(Element and text position data)
* Begin *
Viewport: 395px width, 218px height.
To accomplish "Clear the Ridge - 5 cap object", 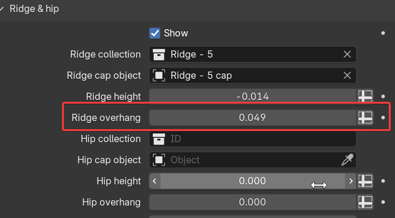I will (347, 75).
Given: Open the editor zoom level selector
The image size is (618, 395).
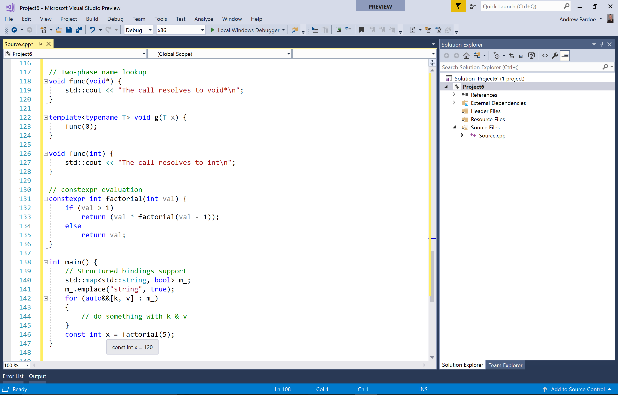Looking at the screenshot, I should click(x=16, y=365).

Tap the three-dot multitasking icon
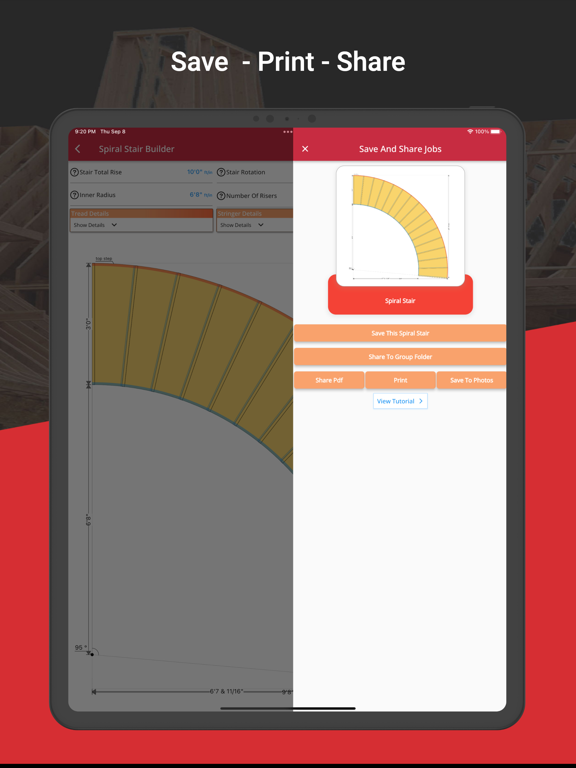tap(288, 132)
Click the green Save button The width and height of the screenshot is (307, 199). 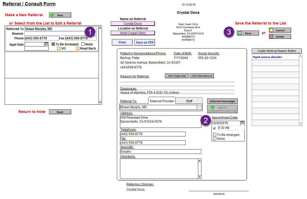[248, 33]
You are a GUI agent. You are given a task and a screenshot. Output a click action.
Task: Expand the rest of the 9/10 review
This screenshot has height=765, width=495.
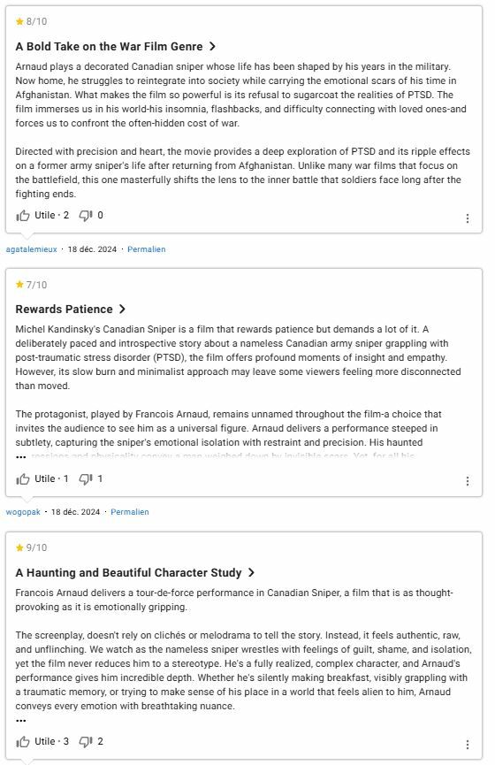click(21, 720)
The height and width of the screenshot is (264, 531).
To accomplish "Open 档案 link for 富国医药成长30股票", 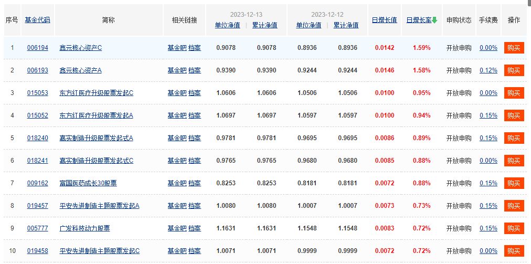I will (x=195, y=183).
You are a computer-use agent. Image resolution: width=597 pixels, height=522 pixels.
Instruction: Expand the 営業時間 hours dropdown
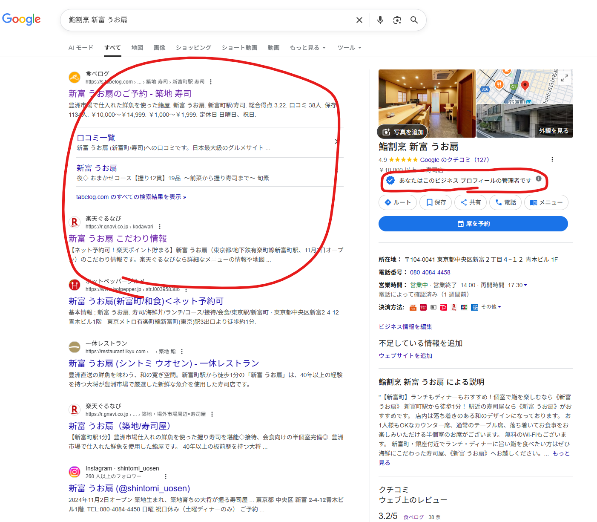pyautogui.click(x=525, y=285)
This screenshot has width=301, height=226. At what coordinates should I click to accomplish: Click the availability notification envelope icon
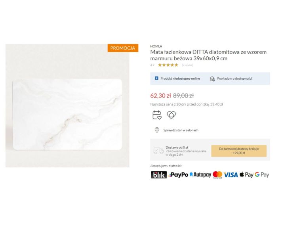tap(212, 79)
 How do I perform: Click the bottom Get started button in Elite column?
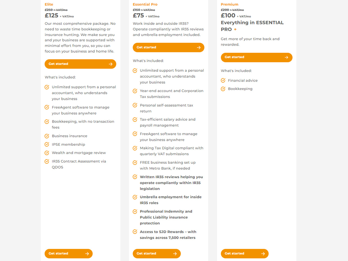69,254
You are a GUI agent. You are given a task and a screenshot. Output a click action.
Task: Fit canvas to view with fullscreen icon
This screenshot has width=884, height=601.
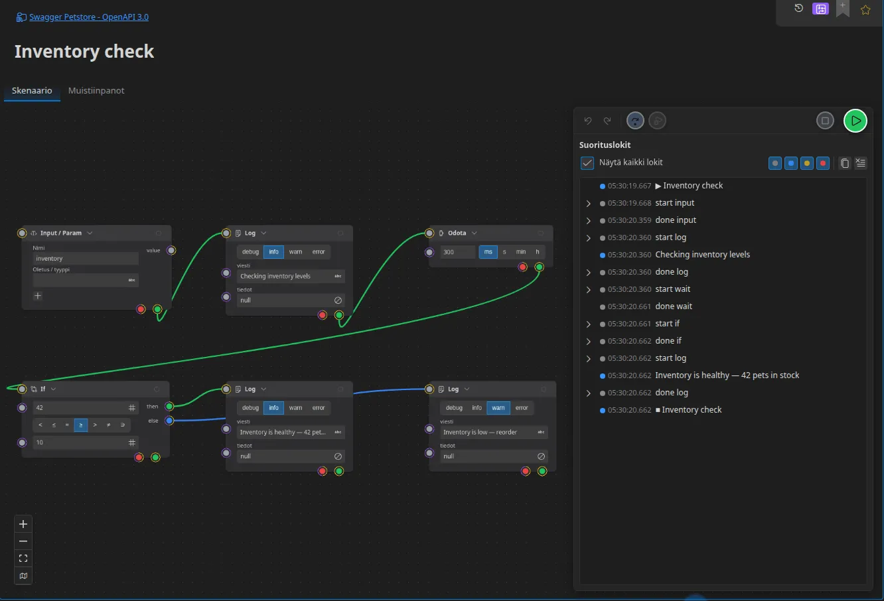pyautogui.click(x=23, y=559)
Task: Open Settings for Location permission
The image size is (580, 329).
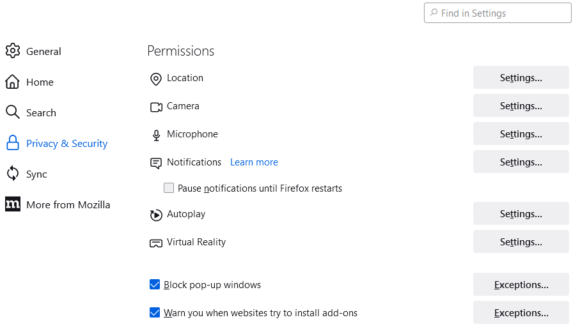Action: (521, 78)
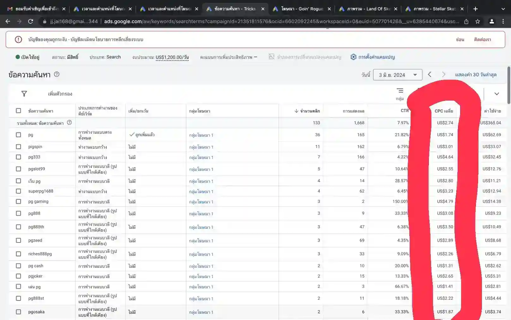Click the previous date arrow near date picker

pos(430,75)
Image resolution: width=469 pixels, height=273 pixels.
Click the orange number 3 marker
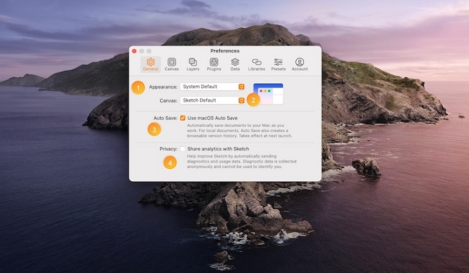point(155,129)
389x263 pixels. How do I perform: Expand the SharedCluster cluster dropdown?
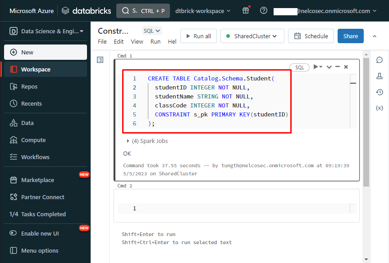pyautogui.click(x=252, y=36)
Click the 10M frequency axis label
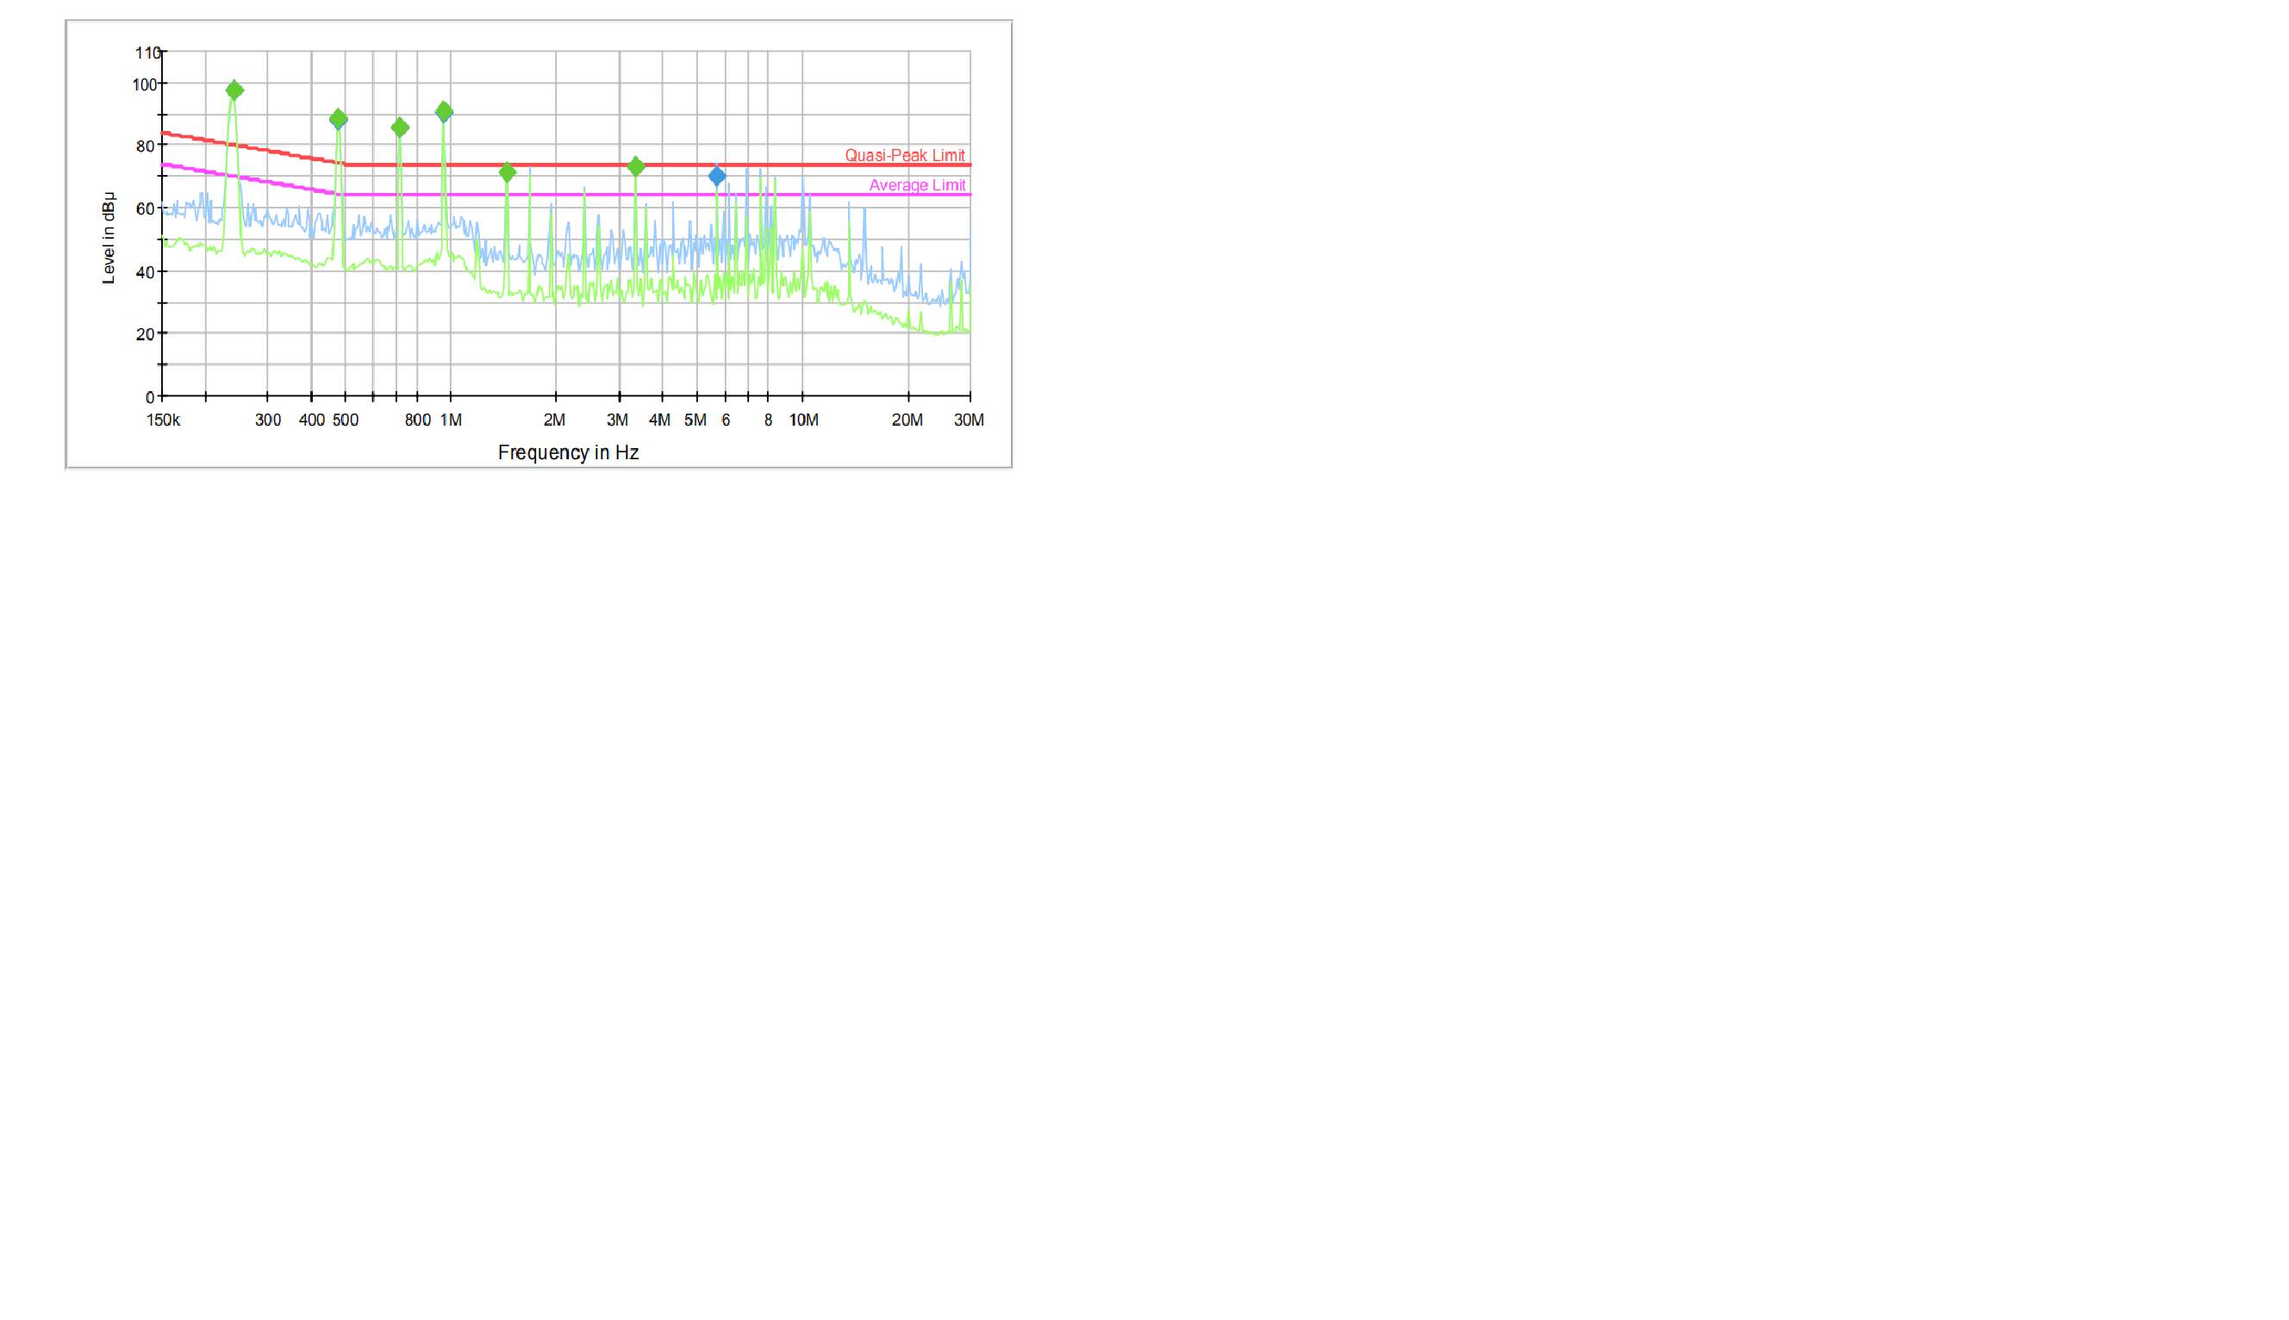Screen dimensions: 2289x1320 pos(803,420)
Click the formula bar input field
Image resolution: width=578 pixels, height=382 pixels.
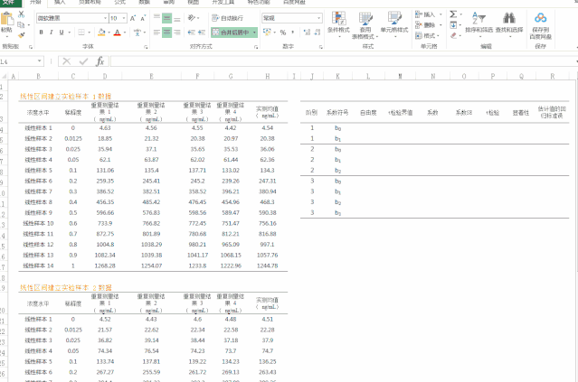(335, 61)
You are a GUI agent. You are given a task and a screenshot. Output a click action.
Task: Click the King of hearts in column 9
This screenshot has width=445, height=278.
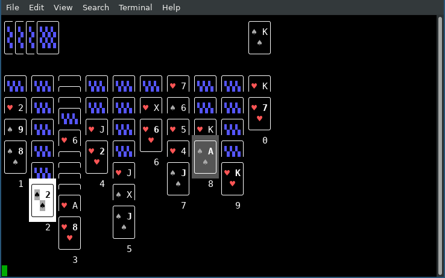click(x=232, y=178)
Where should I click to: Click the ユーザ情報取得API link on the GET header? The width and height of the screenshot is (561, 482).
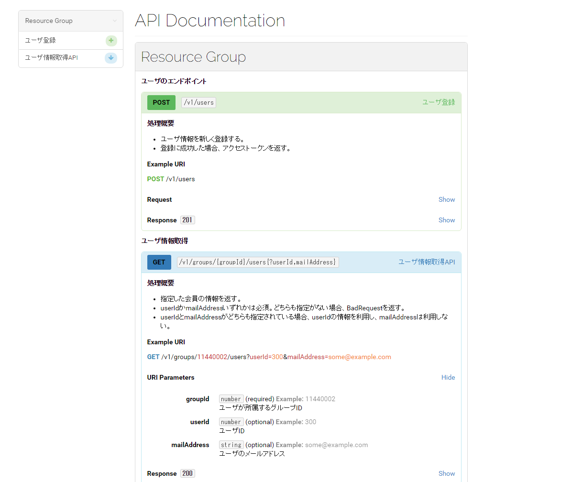[x=426, y=262]
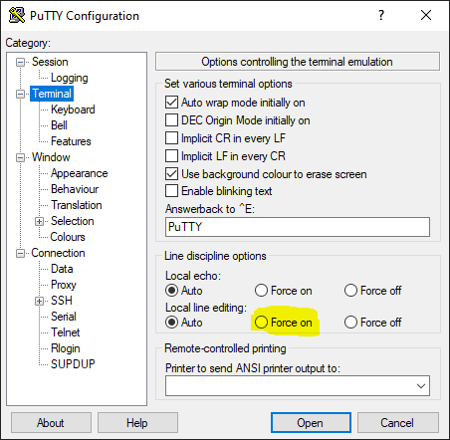Open the Colours category
The width and height of the screenshot is (450, 440).
(x=68, y=237)
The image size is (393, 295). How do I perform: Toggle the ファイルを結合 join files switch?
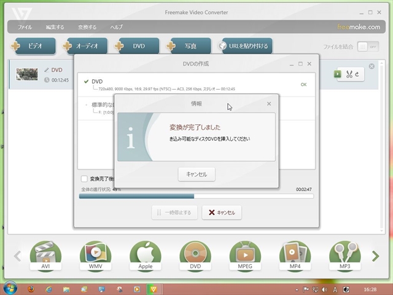click(x=367, y=47)
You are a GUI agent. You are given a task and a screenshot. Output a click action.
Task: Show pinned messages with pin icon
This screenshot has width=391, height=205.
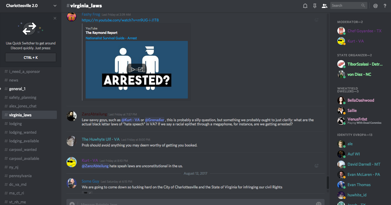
* End *
→ To be done:
Print the lines starting at the one containing "How do I perform: Click" and ending after the one containing "pyautogui.click(x=23, y=559)", without the pictures. Can you reproduce them exactly?

→ Task output:
 How do I perform: Click the bottom Get started button in Elite column?
69,254
You are a GUI agent. You are given a task and a screenshot. Output a click action.
Task: Fit canvas to view with fullscreen icon
This screenshot has width=884, height=601.
pyautogui.click(x=23, y=559)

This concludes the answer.